Often, a doctor’s delivery of the “bad news” results in parents making a lethal choice for their baby; an estimated 90 percent of children diagnosed with Down syndrome are aborted. That abortion rate holds for unborn babies diagnosed with spina bifida, cystic fibrosis and dwarfism, according to the office of Sen. Sam Brownback, R.-Kan.
Brownback, a pro-life leader in Congress, addressed the problem by sponsoring a bill that was signed into law Oct. 8 by President Bush.
The Prenatally and Postnatally Diagnosed Conditions Awareness Act requires parents who receive a diagnosis of Down syndrome or another disability to be provided the latest information regarding the condition and be informed of support services available. The law also establishes a registry of families willing to adopt children with special needs.
“All too often, the road to abortion is paved with negative words of medical providers who sell it as the ‘compassionate’ choice,” said Marjorie Dannenfelser, president of the pro-life Susan B. Anthony List, in a written statement. “There is nothing compassionate about eliminating entire categories of human beings…. The transforming effect of children with special needs is what this culture needs more of — not less.”
Pro-life advocates hope Brownback’s measure will reduce the abortion rate for children diagnosed with Down syndrome and other conditions.
David Tolleson, executive director of the National Down Syndrome Congress, said he hopes doctors will choose to share more information with their patients as it becomes available.
“As far as the termination rate, we never know what goes into a woman’s decision related to that,” Tolleson told Baptist Press. “What we do know by studies is that doctors traditionally do a poor job delivering a diagnosis. Our point of view is mothers need to have all the information so that whatever decision they make will be an informed decision and not the doctor’s prejudices.”
Some advocacy organizations already are trying to educate doctors on what can be a life-or-death issue.
Families Exploring Down Syndrome (FEDS) supplies medical professionals with photos and information about the conditions of people with Down syndrome. FEDS encourages doctors to learn more about the capabilities of special needs children.
Lucy Talbot, president of FEDS, does not believe abortion is the answer for babies diagnosed with disabilities. If doctors could see the capabilities of these children, it would change the way they present the diagnoses to families, she said.
“A physician’s attitude can make all the difference in the world,” Talbot said. “If [doctors] are doom and gloom and tell parents their child will be nothing, their hopes will be shattered. The more information they give out, the better it will be for everybody.”
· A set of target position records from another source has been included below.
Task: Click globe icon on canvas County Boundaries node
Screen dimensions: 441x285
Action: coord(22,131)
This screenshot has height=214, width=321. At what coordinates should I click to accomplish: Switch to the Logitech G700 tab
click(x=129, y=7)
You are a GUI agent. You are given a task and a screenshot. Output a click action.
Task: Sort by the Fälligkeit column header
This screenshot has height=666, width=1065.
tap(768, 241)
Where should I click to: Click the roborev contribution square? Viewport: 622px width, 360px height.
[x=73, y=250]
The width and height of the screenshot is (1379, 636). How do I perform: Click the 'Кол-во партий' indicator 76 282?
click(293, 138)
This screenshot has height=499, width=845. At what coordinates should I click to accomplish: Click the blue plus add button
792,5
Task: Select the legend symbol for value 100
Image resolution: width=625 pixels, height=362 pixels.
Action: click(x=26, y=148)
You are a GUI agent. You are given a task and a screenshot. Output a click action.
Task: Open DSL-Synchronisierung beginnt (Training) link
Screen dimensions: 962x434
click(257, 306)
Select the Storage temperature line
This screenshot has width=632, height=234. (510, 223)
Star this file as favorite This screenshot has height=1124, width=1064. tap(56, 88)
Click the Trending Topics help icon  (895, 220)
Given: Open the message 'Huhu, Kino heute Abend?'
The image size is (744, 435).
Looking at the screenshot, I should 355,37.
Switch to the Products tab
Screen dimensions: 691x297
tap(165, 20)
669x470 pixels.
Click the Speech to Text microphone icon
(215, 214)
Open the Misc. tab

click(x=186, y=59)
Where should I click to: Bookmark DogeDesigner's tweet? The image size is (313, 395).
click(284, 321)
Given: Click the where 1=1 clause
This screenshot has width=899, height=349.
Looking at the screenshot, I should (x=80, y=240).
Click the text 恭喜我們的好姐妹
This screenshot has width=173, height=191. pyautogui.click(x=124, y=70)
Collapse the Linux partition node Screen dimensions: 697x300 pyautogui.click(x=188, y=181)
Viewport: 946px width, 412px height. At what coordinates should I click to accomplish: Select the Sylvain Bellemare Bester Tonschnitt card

In 2003, the National Down Syndrome Society developed the Changing Lives Program in order to educate medical professionals on the clinical and developmental needs of people with Down syndrome.
The program also supplies materials to expectant parents, prepares professionals to deliver diagnoses to families and provides families with both local and national resources.
Martha Ostendarp, early matters coordinator for the Down Syndrome Association of Greater Cincinnati, works directly with parents who decide to follow through with their pregnancies. Ostendarp is also the grandmother of a 5-year-old boy with Down syndrome.
“When I walk into [my grandson’s] house, he announces me, saying, ‘Grandma’s here,'” Ostendarp said. “He makes you feel good about yourself. That’s the best thing I can summarize about a child with Down syndrome.”
Elizabeth Wood is an intern with the Washington bureau of Baptist Press.